Of possible interest: fast UTF8 validation

Thu May 17 17:26:04 UTC 2018

On Thursday, 17 May 2018 at 17:16:03 UTC, Walter Bright wrote:
> On 5/16/2018 10:01 PM, Joakim wrote:
>> Unicode was a standardization of all the existing code pages 
>> and then added these new transfer formats, but I have long 
>> thought that they'd have been better off going with a 
>> header-based format that kept most languages in a single-byte 
>> scheme, as they mostly were except for obviously the Asian CJK 
>> languages. That way, you optimize for the common string, ie 
>> one that contains a single language or at least no CJK, rather 
>> than pessimizing every non-ASCII language by doubling its 
>> character width, as UTF-8 does. This UTF-8 issue is one of the 
>> first topics I raised in this forum, but as you noted at the 
>> time nobody agreed and I don't want to dredge that all up 
>> again.
>
> It sounds like the main issue is that a header based encoding 
> would take less size?
>
> If that's correct, then I hypothesize that adding an LZW 
> compression layer would achieve the same or better result.

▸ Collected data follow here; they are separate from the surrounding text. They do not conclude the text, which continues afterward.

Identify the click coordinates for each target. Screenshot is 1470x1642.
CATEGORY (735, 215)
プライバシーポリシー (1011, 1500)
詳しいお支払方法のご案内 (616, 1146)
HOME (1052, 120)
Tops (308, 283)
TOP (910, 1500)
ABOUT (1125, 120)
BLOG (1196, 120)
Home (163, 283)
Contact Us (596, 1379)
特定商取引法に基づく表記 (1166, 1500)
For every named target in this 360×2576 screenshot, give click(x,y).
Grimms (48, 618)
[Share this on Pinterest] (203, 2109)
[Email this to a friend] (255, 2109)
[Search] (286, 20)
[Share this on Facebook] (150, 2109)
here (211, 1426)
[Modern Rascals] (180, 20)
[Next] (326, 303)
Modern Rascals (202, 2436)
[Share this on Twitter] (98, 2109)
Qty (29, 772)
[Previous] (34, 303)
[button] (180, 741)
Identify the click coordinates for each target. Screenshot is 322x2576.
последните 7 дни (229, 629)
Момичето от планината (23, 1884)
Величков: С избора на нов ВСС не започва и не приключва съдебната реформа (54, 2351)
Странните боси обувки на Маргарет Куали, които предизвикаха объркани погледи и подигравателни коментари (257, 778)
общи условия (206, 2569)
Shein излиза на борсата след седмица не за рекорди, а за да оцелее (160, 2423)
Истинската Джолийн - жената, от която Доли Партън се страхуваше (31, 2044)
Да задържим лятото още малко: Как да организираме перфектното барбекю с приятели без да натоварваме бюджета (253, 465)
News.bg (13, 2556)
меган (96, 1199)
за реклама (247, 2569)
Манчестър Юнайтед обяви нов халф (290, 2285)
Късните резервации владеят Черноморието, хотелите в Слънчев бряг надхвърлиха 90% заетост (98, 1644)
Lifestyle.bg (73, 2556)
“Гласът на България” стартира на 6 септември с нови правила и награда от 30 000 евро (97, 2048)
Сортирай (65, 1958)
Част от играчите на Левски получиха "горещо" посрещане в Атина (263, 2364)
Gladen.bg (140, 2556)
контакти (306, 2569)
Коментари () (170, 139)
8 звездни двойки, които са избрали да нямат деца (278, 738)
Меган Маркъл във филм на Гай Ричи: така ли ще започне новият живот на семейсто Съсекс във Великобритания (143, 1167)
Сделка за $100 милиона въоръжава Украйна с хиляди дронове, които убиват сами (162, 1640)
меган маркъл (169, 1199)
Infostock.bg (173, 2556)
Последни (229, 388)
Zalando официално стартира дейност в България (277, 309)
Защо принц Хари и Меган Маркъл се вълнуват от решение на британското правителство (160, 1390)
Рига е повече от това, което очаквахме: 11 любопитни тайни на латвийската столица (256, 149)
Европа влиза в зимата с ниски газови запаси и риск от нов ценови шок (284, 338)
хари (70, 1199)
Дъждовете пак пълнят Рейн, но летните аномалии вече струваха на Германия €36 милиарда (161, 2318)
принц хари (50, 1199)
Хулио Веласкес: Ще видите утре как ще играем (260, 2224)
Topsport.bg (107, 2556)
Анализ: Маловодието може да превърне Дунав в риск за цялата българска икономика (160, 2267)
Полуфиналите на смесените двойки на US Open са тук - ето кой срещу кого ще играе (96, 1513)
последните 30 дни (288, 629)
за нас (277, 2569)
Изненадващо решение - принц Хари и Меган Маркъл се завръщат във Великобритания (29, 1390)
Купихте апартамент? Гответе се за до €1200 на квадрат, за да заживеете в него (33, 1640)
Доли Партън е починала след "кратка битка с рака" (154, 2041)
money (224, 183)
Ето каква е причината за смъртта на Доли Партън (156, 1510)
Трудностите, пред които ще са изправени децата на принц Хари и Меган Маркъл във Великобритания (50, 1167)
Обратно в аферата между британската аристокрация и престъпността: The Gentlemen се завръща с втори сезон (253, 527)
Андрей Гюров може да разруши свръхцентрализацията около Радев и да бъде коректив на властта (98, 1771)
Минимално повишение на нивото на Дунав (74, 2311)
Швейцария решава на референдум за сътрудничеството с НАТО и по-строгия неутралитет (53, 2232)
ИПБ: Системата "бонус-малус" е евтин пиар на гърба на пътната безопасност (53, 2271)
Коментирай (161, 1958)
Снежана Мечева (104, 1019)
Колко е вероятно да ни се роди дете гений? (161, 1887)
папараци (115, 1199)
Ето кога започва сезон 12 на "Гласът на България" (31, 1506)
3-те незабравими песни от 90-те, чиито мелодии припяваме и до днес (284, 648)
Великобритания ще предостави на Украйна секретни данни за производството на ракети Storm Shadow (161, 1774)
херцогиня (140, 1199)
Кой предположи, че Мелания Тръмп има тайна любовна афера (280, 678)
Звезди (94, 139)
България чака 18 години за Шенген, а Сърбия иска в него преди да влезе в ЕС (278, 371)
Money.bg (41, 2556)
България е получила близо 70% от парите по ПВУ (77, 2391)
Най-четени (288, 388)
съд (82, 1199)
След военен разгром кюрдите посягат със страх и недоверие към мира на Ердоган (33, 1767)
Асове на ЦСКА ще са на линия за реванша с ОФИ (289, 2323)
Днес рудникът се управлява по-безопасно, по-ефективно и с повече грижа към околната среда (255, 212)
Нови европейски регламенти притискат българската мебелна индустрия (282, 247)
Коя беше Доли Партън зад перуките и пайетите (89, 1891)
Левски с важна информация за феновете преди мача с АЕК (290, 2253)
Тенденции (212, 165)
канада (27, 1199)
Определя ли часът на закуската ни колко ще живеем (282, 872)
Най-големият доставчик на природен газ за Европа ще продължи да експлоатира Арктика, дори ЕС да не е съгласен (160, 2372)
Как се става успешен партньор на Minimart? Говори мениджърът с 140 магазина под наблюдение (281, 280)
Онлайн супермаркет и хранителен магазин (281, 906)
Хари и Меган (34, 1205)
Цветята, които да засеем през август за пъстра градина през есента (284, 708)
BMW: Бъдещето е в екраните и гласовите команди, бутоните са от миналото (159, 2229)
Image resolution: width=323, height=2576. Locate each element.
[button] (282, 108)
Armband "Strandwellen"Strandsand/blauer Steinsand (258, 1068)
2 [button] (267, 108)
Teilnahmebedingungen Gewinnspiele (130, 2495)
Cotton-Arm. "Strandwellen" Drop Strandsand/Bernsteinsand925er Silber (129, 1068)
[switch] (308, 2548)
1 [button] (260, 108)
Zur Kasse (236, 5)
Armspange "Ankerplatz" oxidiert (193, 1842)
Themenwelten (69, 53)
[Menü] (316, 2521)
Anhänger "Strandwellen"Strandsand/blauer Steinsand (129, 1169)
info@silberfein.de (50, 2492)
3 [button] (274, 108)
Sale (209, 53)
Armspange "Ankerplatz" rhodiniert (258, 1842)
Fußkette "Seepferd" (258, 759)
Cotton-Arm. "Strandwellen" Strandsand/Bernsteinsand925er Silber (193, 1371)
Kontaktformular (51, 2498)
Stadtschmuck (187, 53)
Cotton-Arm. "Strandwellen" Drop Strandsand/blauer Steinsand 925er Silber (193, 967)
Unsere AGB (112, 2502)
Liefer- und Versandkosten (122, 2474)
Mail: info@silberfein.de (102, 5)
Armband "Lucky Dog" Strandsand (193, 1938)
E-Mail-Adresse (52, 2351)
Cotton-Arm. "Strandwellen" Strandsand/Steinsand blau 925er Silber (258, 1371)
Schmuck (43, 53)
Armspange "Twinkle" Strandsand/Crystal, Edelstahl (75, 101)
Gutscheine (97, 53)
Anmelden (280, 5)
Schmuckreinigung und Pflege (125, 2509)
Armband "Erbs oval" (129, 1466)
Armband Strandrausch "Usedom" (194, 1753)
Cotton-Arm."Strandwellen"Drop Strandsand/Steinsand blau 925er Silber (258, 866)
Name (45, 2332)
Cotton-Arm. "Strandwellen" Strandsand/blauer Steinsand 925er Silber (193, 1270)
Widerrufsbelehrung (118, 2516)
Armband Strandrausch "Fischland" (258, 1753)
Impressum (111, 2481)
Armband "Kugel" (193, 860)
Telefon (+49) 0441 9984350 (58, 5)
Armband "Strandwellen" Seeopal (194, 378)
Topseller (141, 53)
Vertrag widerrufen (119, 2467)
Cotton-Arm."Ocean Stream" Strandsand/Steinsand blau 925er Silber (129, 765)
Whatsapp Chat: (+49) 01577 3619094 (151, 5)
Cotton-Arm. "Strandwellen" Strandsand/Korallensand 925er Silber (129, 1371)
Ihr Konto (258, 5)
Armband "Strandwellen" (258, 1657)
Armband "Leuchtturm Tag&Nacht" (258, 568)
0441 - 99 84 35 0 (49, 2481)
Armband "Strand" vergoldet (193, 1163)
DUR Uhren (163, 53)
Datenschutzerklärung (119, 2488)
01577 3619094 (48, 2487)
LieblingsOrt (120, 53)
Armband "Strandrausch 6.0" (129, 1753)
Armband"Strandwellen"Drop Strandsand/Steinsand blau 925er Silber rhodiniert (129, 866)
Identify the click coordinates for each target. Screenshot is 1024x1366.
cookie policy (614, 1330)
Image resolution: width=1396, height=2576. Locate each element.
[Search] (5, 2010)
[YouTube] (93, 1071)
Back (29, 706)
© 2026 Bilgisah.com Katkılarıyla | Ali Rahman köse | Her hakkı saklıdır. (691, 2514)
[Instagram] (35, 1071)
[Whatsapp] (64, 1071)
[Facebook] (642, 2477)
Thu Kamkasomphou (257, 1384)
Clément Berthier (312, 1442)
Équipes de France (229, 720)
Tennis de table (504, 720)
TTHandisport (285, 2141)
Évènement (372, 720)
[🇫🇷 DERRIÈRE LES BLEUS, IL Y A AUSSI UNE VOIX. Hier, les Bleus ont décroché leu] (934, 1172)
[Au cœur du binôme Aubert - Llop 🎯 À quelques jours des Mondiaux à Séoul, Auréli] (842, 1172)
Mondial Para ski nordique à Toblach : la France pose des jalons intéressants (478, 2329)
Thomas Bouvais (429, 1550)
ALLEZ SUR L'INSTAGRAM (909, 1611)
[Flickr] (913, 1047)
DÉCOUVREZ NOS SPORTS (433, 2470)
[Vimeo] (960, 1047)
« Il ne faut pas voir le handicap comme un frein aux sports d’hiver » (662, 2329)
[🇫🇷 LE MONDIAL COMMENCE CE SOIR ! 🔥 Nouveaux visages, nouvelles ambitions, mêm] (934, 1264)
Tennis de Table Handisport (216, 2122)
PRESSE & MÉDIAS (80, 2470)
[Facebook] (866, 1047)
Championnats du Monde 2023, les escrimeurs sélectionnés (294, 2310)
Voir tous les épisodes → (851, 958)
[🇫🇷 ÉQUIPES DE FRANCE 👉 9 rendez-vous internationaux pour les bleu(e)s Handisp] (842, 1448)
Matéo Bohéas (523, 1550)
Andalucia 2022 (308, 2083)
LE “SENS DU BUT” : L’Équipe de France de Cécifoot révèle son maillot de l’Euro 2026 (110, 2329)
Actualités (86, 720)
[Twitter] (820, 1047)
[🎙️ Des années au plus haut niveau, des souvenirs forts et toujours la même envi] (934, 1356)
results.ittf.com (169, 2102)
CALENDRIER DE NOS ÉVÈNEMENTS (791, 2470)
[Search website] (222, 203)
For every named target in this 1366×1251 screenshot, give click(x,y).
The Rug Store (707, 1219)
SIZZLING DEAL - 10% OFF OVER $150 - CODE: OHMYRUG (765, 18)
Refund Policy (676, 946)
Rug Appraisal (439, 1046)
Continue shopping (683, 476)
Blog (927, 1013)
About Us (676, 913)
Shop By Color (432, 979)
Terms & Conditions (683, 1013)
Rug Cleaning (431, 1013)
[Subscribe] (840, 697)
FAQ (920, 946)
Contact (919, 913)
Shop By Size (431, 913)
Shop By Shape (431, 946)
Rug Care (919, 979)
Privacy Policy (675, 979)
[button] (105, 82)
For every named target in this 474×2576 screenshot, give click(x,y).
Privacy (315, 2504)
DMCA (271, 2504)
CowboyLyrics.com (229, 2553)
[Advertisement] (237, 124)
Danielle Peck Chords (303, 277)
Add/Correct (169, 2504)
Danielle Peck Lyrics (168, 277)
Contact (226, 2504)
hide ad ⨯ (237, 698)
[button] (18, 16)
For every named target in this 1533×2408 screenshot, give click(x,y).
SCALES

Indeed, and some other compression/deduplication options that 
would allow limited random access / slicing (by decoding a single 
“block” to access an element for instance).

Anything that depends on external information and is not 
self-sync is awful for interchange. Internally the application 
can do some smarts though, but even then things like interning 
(partial interning) might be more valuable approach. TCP being 
reliable just plain doesn’t cut it. Corruption of single bit is 
very real.